===== Dataset records =====

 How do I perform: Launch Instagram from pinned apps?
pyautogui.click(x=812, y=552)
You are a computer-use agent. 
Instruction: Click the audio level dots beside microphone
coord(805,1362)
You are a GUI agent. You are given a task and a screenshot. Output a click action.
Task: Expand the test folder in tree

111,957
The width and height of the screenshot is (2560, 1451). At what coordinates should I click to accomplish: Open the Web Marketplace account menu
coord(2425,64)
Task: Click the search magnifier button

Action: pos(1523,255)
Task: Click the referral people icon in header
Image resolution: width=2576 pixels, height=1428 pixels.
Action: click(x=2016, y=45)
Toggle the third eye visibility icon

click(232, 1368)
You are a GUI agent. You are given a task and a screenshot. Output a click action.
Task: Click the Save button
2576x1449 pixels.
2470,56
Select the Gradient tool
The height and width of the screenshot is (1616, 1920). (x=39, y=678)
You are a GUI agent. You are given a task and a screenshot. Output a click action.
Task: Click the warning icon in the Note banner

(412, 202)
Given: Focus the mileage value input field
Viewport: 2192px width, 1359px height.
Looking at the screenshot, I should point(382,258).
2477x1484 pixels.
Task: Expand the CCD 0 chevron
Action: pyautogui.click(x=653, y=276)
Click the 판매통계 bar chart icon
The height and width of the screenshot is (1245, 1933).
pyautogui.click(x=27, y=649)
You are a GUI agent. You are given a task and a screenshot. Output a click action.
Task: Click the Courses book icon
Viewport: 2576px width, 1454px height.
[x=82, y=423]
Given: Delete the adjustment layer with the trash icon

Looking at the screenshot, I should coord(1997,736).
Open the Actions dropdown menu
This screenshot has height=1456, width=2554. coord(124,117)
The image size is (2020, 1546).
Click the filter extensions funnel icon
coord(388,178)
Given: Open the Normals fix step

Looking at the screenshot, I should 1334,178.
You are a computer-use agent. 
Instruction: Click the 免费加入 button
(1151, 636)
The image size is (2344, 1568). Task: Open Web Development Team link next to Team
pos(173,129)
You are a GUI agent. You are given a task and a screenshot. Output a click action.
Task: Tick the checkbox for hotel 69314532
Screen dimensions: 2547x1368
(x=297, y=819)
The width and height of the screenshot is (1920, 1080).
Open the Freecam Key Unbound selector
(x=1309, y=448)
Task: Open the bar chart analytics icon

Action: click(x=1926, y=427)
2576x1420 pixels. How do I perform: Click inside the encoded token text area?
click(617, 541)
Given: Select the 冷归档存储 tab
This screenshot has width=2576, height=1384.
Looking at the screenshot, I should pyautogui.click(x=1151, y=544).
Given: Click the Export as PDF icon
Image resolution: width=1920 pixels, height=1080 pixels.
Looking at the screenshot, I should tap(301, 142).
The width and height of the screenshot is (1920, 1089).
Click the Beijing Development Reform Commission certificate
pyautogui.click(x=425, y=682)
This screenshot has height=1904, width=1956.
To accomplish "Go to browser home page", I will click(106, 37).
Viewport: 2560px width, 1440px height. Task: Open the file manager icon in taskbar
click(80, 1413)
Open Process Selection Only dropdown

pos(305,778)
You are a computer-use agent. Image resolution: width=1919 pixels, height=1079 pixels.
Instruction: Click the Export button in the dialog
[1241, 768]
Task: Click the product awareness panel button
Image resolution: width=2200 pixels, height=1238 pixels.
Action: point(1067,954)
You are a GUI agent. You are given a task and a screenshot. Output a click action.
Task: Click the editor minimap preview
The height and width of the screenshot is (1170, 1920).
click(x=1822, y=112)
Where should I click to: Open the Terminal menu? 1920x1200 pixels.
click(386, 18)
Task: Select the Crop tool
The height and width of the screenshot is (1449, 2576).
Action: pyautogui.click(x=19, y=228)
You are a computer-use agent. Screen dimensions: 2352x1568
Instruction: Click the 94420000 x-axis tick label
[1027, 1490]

=====

**Work task**
Repeat all of the listing above exactly, leaving nothing out.

**Completed task**
 How do I perform: Launch Instagram from pinned apps?
pyautogui.click(x=812, y=552)
You are a computer-use agent. 
Instruction: Click the audio level dots beside microphone
coord(805,1362)
You are a GUI agent. You are given a task and a screenshot. Output a click action.
Task: Expand the test folder in tree

111,957
The width and height of the screenshot is (2560, 1451). At what coordinates should I click to accomplish: Open the Web Marketplace account menu
coord(2425,64)
Task: Click the search magnifier button

Action: pos(1523,255)
Task: Click the referral people icon in header
Image resolution: width=2576 pixels, height=1428 pixels.
Action: click(x=2016, y=45)
Toggle the third eye visibility icon

click(232, 1368)
You are a GUI agent. You are given a task and a screenshot. Output a click action.
Task: Click the Save button
2576x1449 pixels.
2470,56
Select the Gradient tool
The height and width of the screenshot is (1616, 1920). (x=39, y=678)
You are a GUI agent. You are given a task and a screenshot. Output a click action.
Task: Click the warning icon in the Note banner

(412, 202)
Given: Focus the mileage value input field
Viewport: 2192px width, 1359px height.
Looking at the screenshot, I should point(382,258).
2477x1484 pixels.
Task: Expand the CCD 0 chevron
Action: pyautogui.click(x=653, y=276)
Click the 판매통계 bar chart icon
The height and width of the screenshot is (1245, 1933).
pyautogui.click(x=27, y=649)
You are a GUI agent. You are given a task and a screenshot. Output a click action.
Task: Click the Courses book icon
Viewport: 2576px width, 1454px height.
[x=82, y=423]
Given: Delete the adjustment layer with the trash icon

Looking at the screenshot, I should coord(1997,736).
Open the Actions dropdown menu
This screenshot has height=1456, width=2554. coord(124,117)
The image size is (2020, 1546).
Click the filter extensions funnel icon
coord(388,178)
Given: Open the Normals fix step

Looking at the screenshot, I should 1334,178.
You are a computer-use agent. 
Instruction: Click the 免费加入 button
(1151, 636)
The image size is (2344, 1568). Task: Open Web Development Team link next to Team
pos(173,129)
You are a GUI agent. You are given a task and a screenshot. Output a click action.
Task: Tick the checkbox for hotel 69314532
Screen dimensions: 2547x1368
(x=297, y=819)
The width and height of the screenshot is (1920, 1080).
Open the Freecam Key Unbound selector
(x=1309, y=448)
Task: Open the bar chart analytics icon

Action: click(x=1926, y=427)
2576x1420 pixels. How do I perform: Click inside the encoded token text area?
click(617, 541)
Given: Select the 冷归档存储 tab
This screenshot has width=2576, height=1384.
Looking at the screenshot, I should pyautogui.click(x=1151, y=544).
Given: Click the Export as PDF icon
Image resolution: width=1920 pixels, height=1080 pixels.
Looking at the screenshot, I should tap(301, 142).
The width and height of the screenshot is (1920, 1089).
Click the Beijing Development Reform Commission certificate
pyautogui.click(x=425, y=682)
This screenshot has height=1904, width=1956.
To accomplish "Go to browser home page", I will click(106, 37).
Viewport: 2560px width, 1440px height. Task: Open the file manager icon in taskbar
click(80, 1413)
Open Process Selection Only dropdown

pos(305,778)
You are a computer-use agent. Image resolution: width=1919 pixels, height=1079 pixels.
Instruction: Click the Export button in the dialog
[1241, 768]
Task: Click the product awareness panel button
Image resolution: width=2200 pixels, height=1238 pixels.
Action: point(1067,954)
You are a GUI agent. You are given a task and a screenshot. Output a click action.
Task: Click the editor minimap preview
The height and width of the screenshot is (1170, 1920).
click(x=1822, y=112)
Where should I click to: Open the Terminal menu? 1920x1200 pixels.
click(386, 18)
Task: Select the Crop tool
The height and width of the screenshot is (1449, 2576).
Action: pyautogui.click(x=19, y=228)
You are a computer-use agent. Screen dimensions: 2352x1568
Instruction: Click the 94420000 x-axis tick label
[1027, 1490]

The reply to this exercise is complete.